A recent study from the University College London and ICREA-University of Barcelona has found that specific virtual reality simulations can reduce the amount of self-critical behavior and therefore help to treat depression.
The study practiced the concept of embodiment. People were asked to comfort an upset child by saying anything they wanted to say. Then the roles were reversed. The patients became the child and heard their own words reflected back to them.

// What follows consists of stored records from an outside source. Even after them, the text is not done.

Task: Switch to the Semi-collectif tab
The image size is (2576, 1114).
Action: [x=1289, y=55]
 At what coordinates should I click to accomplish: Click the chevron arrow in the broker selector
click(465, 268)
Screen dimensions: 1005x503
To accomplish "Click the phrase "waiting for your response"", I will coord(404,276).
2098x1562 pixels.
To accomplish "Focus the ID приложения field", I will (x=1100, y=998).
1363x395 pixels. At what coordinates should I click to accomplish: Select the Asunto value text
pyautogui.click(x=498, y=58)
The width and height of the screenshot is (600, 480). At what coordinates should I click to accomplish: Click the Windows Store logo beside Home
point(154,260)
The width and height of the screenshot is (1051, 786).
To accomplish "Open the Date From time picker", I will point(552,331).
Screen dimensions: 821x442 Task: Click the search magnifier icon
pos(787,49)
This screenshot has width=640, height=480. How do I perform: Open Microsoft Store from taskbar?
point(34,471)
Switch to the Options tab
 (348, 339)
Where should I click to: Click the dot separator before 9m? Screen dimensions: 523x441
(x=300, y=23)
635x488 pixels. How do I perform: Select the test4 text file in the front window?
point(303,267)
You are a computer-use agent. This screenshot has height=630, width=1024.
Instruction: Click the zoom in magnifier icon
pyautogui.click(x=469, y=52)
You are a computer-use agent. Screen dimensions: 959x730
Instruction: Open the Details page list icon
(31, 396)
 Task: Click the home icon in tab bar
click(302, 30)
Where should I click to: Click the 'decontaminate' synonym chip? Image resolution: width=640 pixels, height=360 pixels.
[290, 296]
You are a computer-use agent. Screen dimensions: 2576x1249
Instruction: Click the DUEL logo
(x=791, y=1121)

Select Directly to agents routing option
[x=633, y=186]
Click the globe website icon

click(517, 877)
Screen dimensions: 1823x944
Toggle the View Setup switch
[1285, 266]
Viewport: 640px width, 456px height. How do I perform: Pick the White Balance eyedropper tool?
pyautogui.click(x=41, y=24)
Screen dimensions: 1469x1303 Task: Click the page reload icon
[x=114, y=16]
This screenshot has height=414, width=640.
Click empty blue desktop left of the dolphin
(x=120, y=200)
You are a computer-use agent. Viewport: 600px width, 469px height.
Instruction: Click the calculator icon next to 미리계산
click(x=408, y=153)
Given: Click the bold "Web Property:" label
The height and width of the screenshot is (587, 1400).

“People who struggle with anxiety and depression can be excessively self-critical when things go wrong in their lives,” explains study lead Professor Chris Brewin (UCL Clinical, Educational & Health Psychology). “In this study, by comforting the child and then hearing their own words back, patients are indirectly giving themselves compassion. The aim was to teach patients to be more compassionate towards themselves and less self-critical, and we saw promising results. A month after the study, several patients described how their experience had changed their response to real-life situations, in which they would previously have been self-critical.”
The study was conducted as a proof of concept using a small sample size of 15 participants. But the authors behind the study want to do testing on a larger sample size and the addition of a control group.
“If a substantial benefit is seen, then this therapy could have huge potential. The recent marketing of low-cost home virtual reality systems means that methods such as this could potentially be part of every home and be used on a widespread basis,” said co-author Professor Mel Slater (ICREA-University of Barcelona and UCL Computer Science).